Kamis , 07 Apr 2022, 13:06 WIB Reporter :Mabruroh/ Redaktur : Agung Sasongko
Ilustrasi Ramadhan
Ilustrasi Ramadhan

IHRAM.CO.ID, DUBAI -- Direktur departemen fatwa Urusan Islam dan Kegiatan Amal di Dubai, Dr Ahmed Al Haddad menjelaskan kuliah Ramadhan tentang nilai-nilai Islam yang diselenggarakan Diwan Majelis Mohamed bin Zayed untuk pertama kalinya. Tema yang diambil adalah 'Nilai dan Dampaknya pada Pembangunan Manusia dan Masyarakat', 

 

Terkait

Ia mengatakan kuliah tersebut membahas nilai-nilai Islam dan kemanusiaan, serta cara untuk mempromosikannya melalui lembaga budaya. Ini juga menjelaskan tentang peran nilai-nilai dalam membangun individu dan masyarakat. Karenannya, penting untuk menjadi seorang Muslim yang ideal.

Baca Juga

“Kita harus ideal dalam hubungan kita dengan Tuhan. Penting untuk menjadi orang yang ideal dan Muslim yang ideal dan juga penting bahwa kita mempraktikkan apa yang kita khotbahkan,” katanya dilansir dari The National News, Kamis (7/4/2022).
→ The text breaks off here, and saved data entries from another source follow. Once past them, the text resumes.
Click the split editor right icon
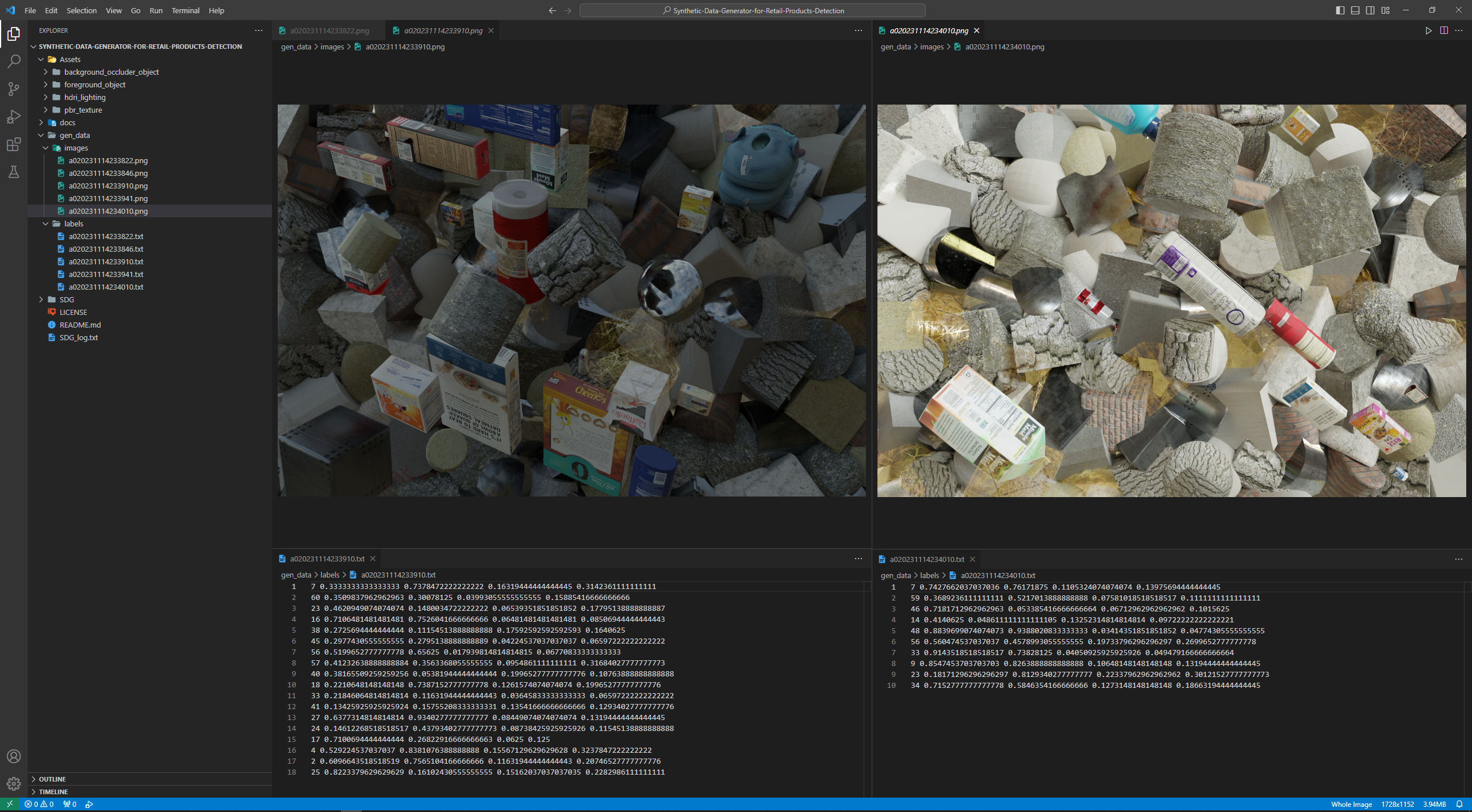Screen dimensions: 1472x812 [1444, 30]
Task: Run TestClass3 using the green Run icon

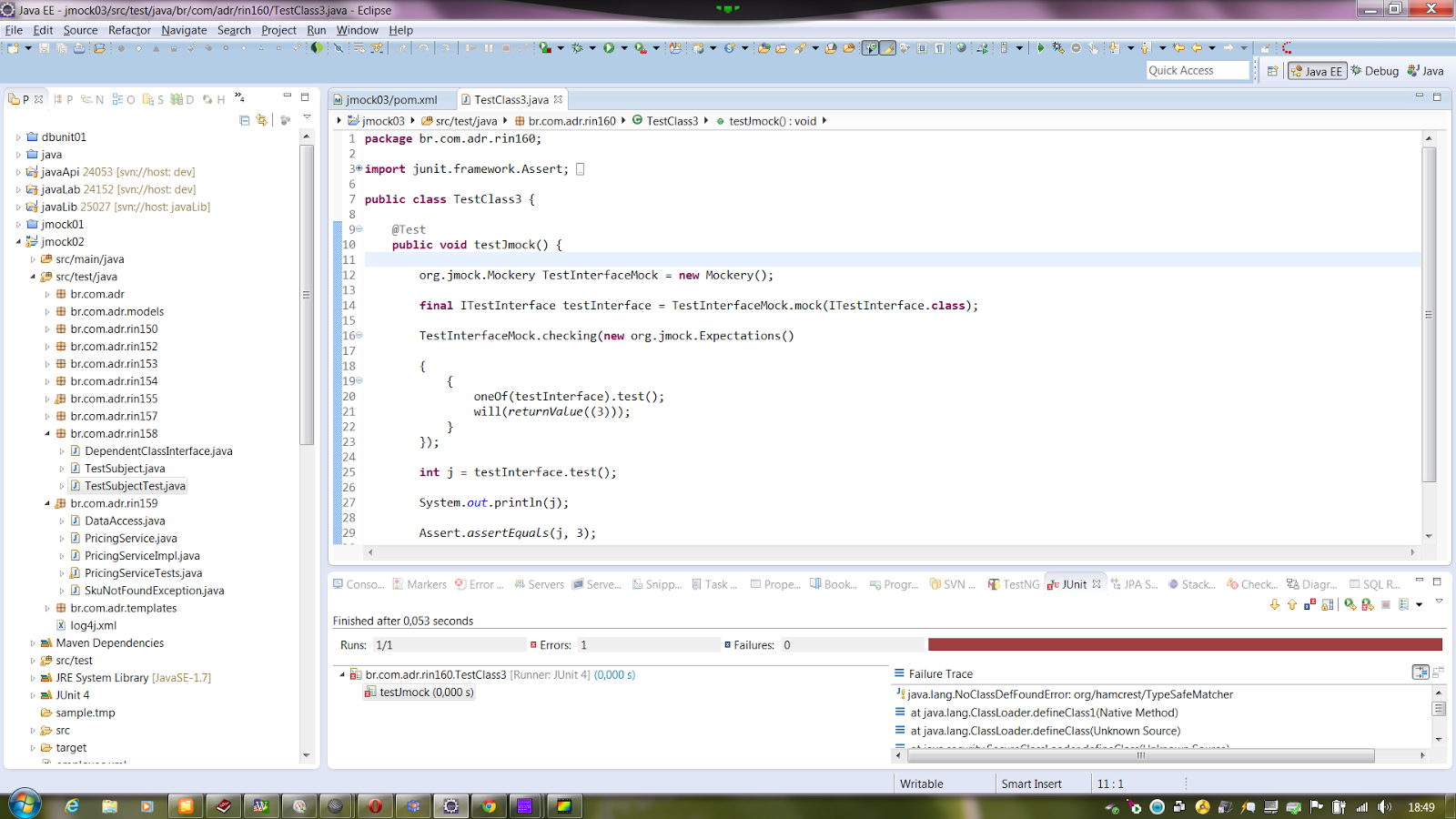Action: [610, 49]
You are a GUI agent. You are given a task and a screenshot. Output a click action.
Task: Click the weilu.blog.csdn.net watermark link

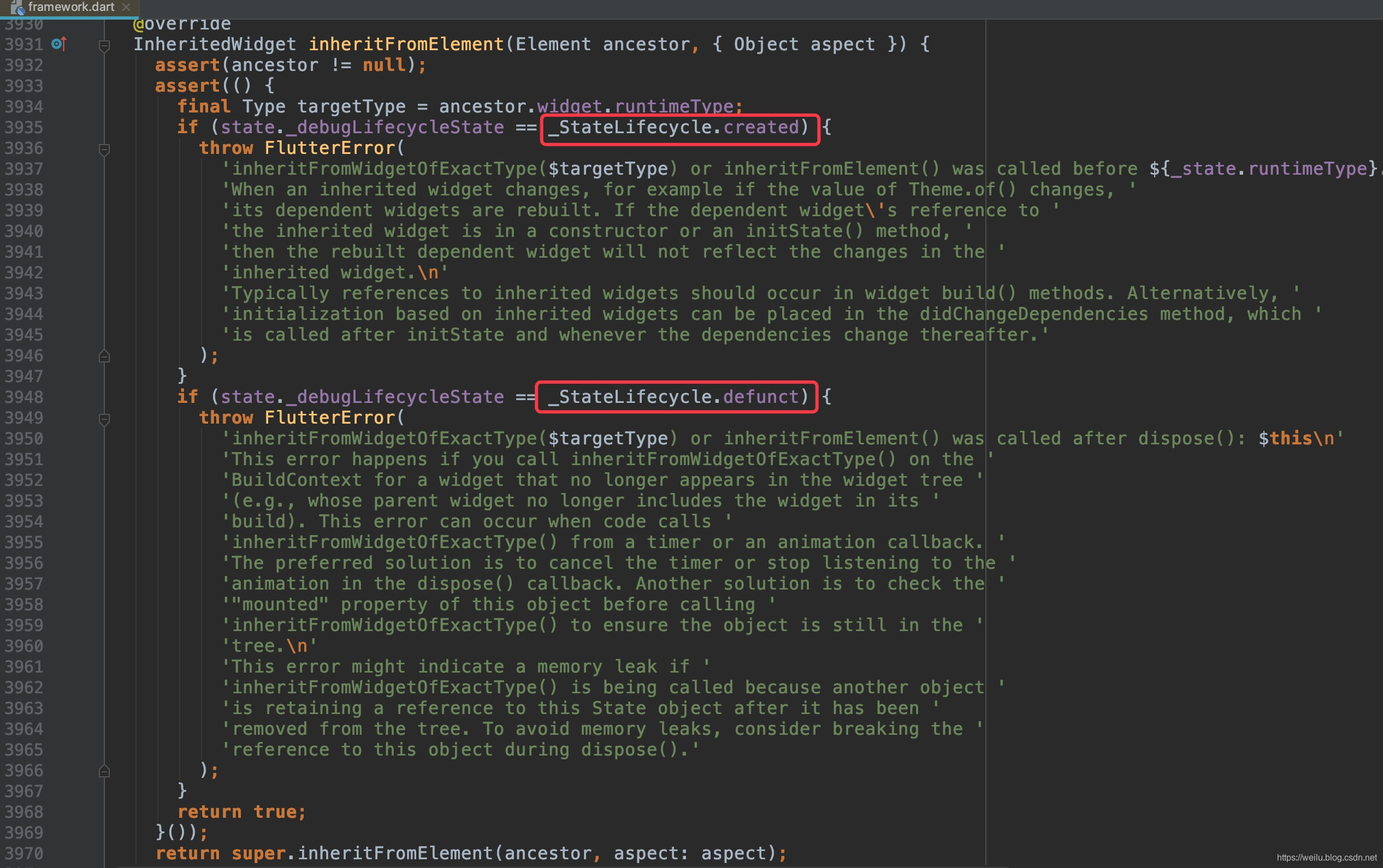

“Kita tidak bisa berbicara tentang nilai dan cita-cita dan tidak mempraktikkannya. Jika kita adalah contoh yang baik tentang apa yang seharusnya menjadi orang yang ideal, maka orang lain akan mengikuti,” jelasnya

Dr Al Haddad juga berbicara tentang nilai-nilai sosial, seperti kesabaran, keberanian, altruisme, pengampunan, kesetiaan pada tanah air, dan komitmen untuk menjaga keharmonisan di antara orang-orang.
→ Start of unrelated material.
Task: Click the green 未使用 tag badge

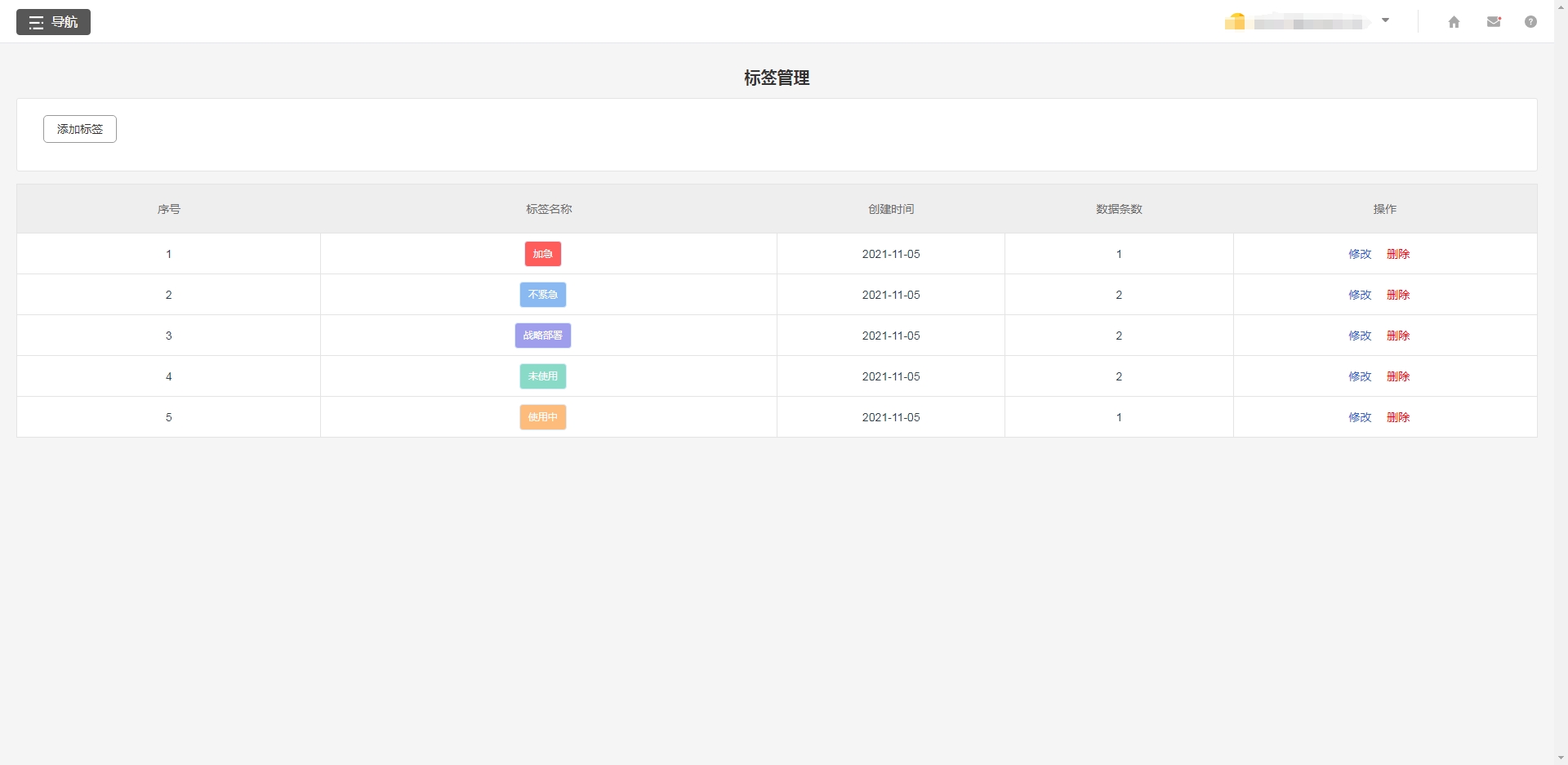Action: coord(542,376)
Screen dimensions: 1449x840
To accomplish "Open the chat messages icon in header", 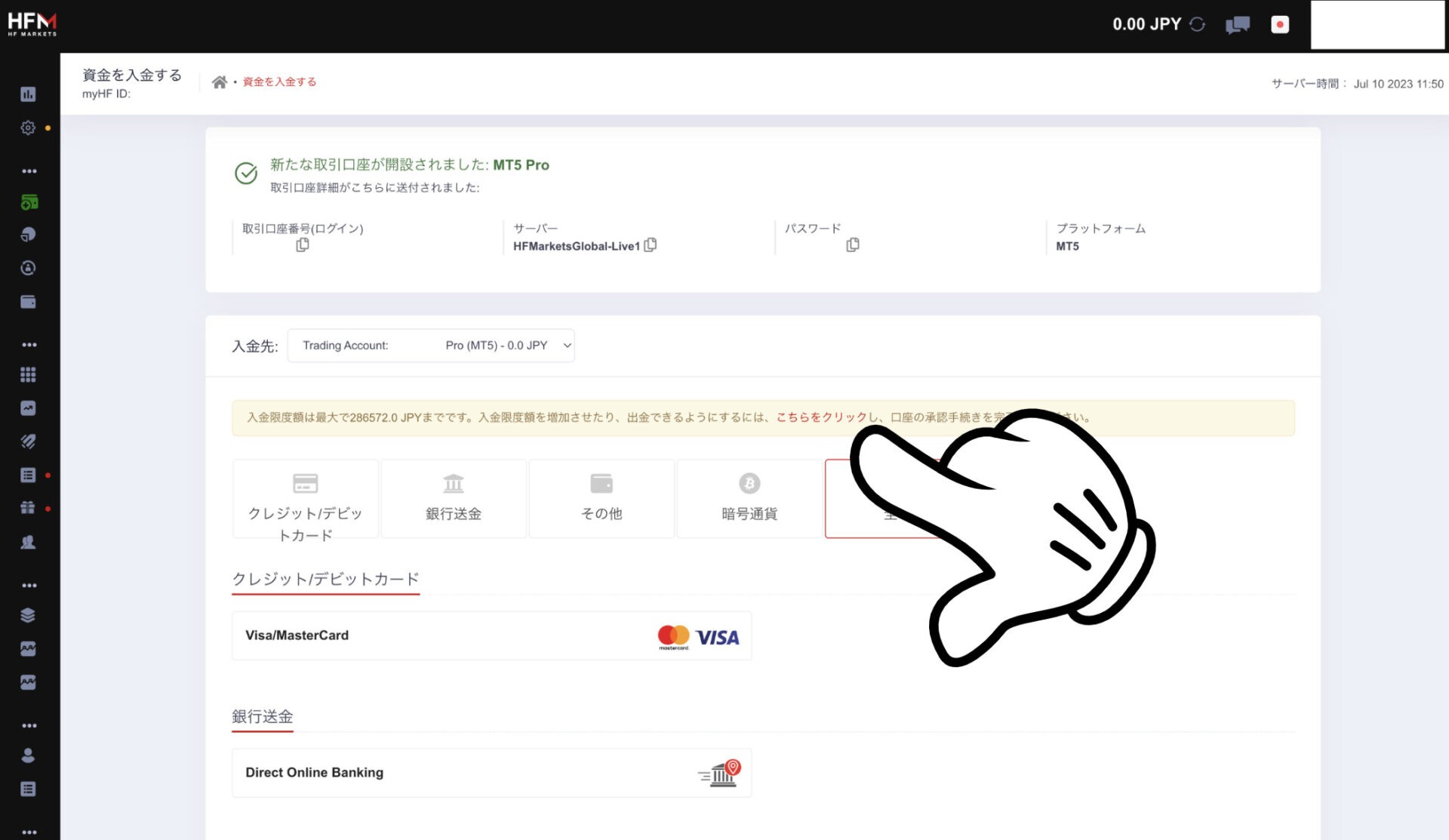I will [x=1238, y=25].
Ia mengatakan nilai-nilai universal seperti kerjasama dapat meningkatkan hubungan antarnegara. Direktur jenderal Dewan Fatwa UEA, Dr Omar Al Derei, mengatakan “nilai-nilai” diabadikan dalam setiap agama dan diajarkan oleh semua nabi sejak awal waktu.
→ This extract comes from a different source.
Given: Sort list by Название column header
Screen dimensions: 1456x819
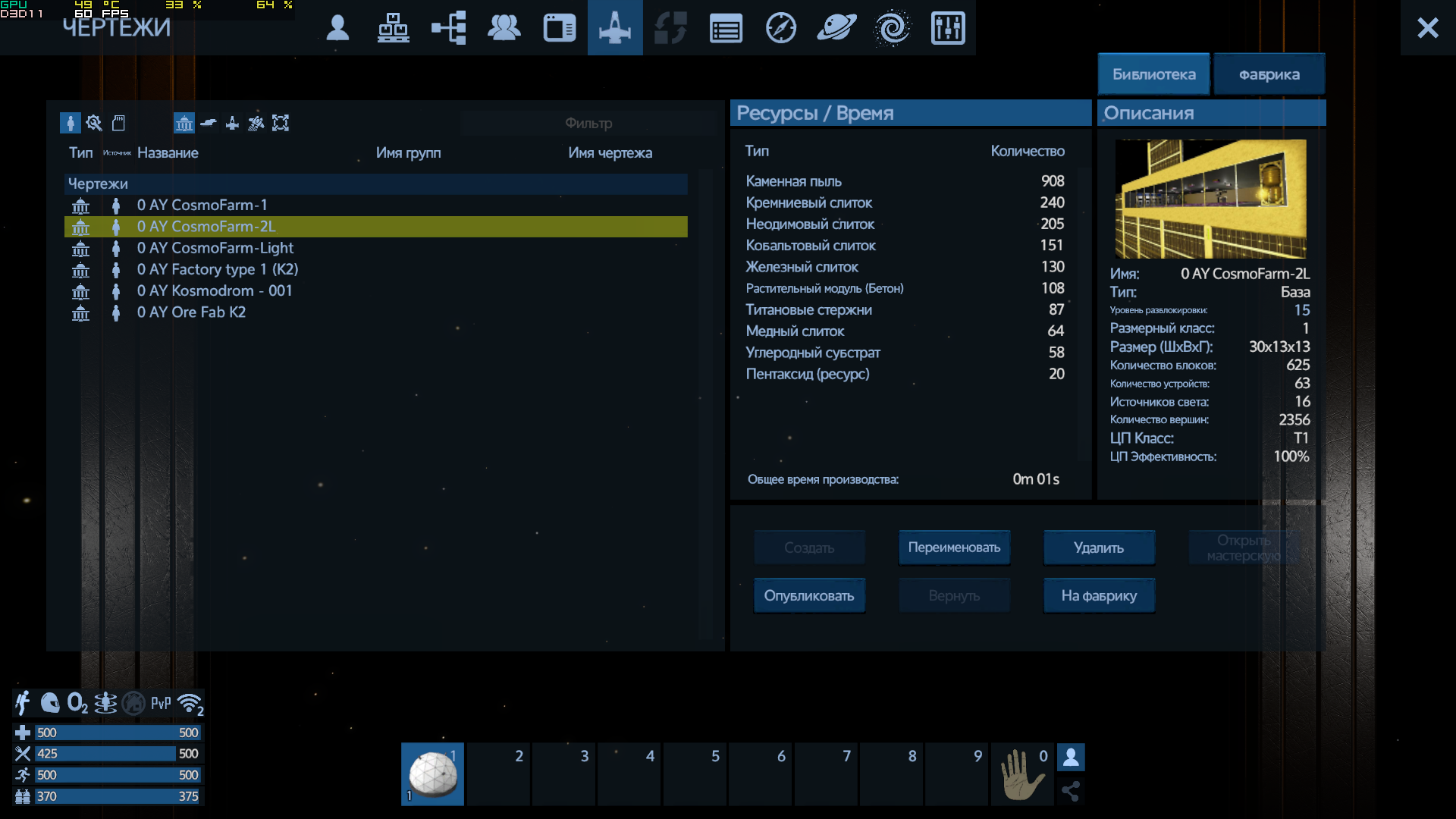Looking at the screenshot, I should click(x=168, y=152).
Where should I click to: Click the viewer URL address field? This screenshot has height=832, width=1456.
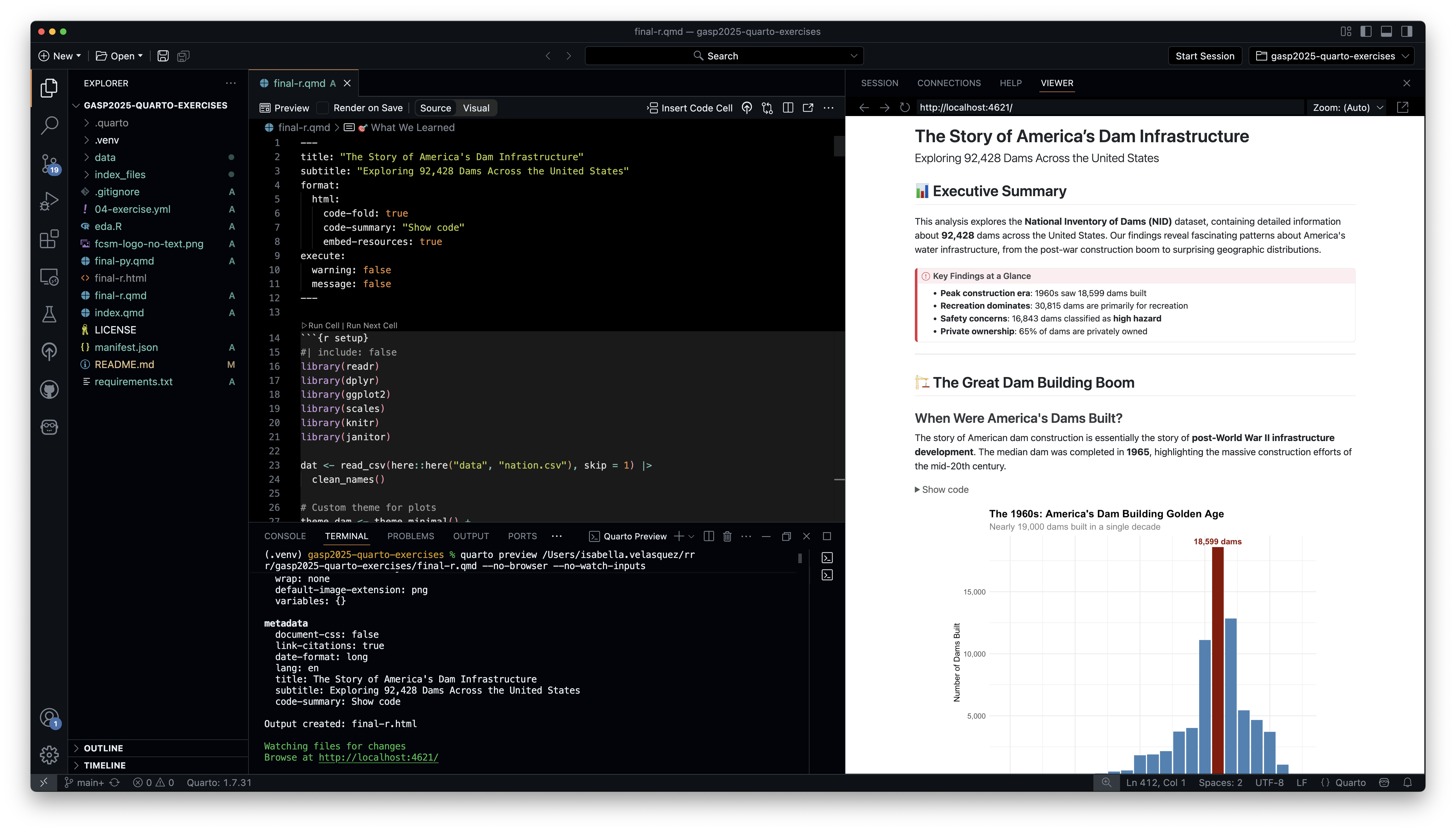[1109, 107]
Dia mengatakan bahwa UEA adalah contoh nilai yang baik dan itu terbukti ketika menyambut orang-orang dari seluruh dunia selama pandemi dan menawarkan bantuan ke negara lain.

“Para filsuf dari zaman Aristoteles sepakat bahwa nilai-nilai sangat penting bagi perkembangan umat manusia. Nilai-nilai adalah keniscayaan untuk  meningkatkan hubungan manusia dengan Tuhan dan dengan umat manusia,” ujarnya.